The application, which is based on two Phase III clinical studies (ASPIRE I & II) which evaluated both the efficacy and safety of the drug, seeks to expand the use to adults with MDD who have current suicidal ideation with intent.

In the studies, Spravato was added to current standard of care, which included initial hospitalisation and newly initiated and/or optimised antidepressant therapy, enhanced with extensive twice-weekly visits during the double-blind phase.

Data from the trials showed that when combined with the standard of care, the nasal spray was associated with a reduction in depressive symptoms, and demonstrated clinically meaningful and statistically significant superiority over a placebo in rapidly reducing symptoms of MDD at 24 hours.

Husseini K. Manji, global head, neuroscience therapeutic area said: “There is a need to provide treatments that can rapidly reduce depressive symptoms of individuals living with MDD who are in need of urgent relief.

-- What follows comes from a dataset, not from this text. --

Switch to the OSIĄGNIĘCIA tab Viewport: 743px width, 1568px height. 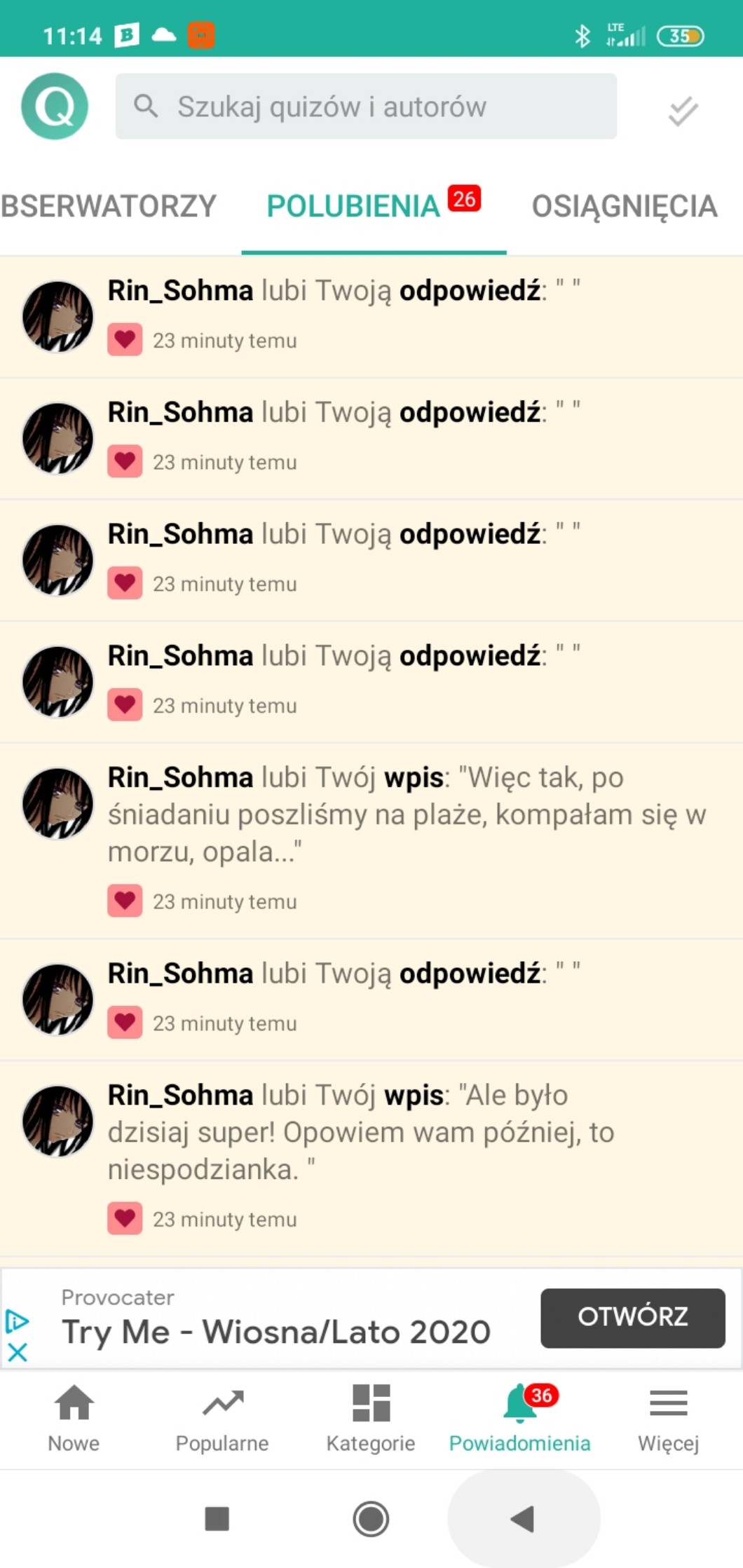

We therefore look forward to working with the EMA to provide a new targeted treatment that could potentially deliver meaningful results for these patients.”

In October 2019, a supplemental New Drug Application was also submitted to the US Food and Drug Administration (FDA) for the treatment in the same indication.

Last December, Spravato was approved by the European Commission for use in combination with a selective serotonin reuptake inhibitor (SSRI) or serotonin and norepinephrine reuptake inhibitor (SNRI), in adult patients with treatment-resistant major depressive disorder.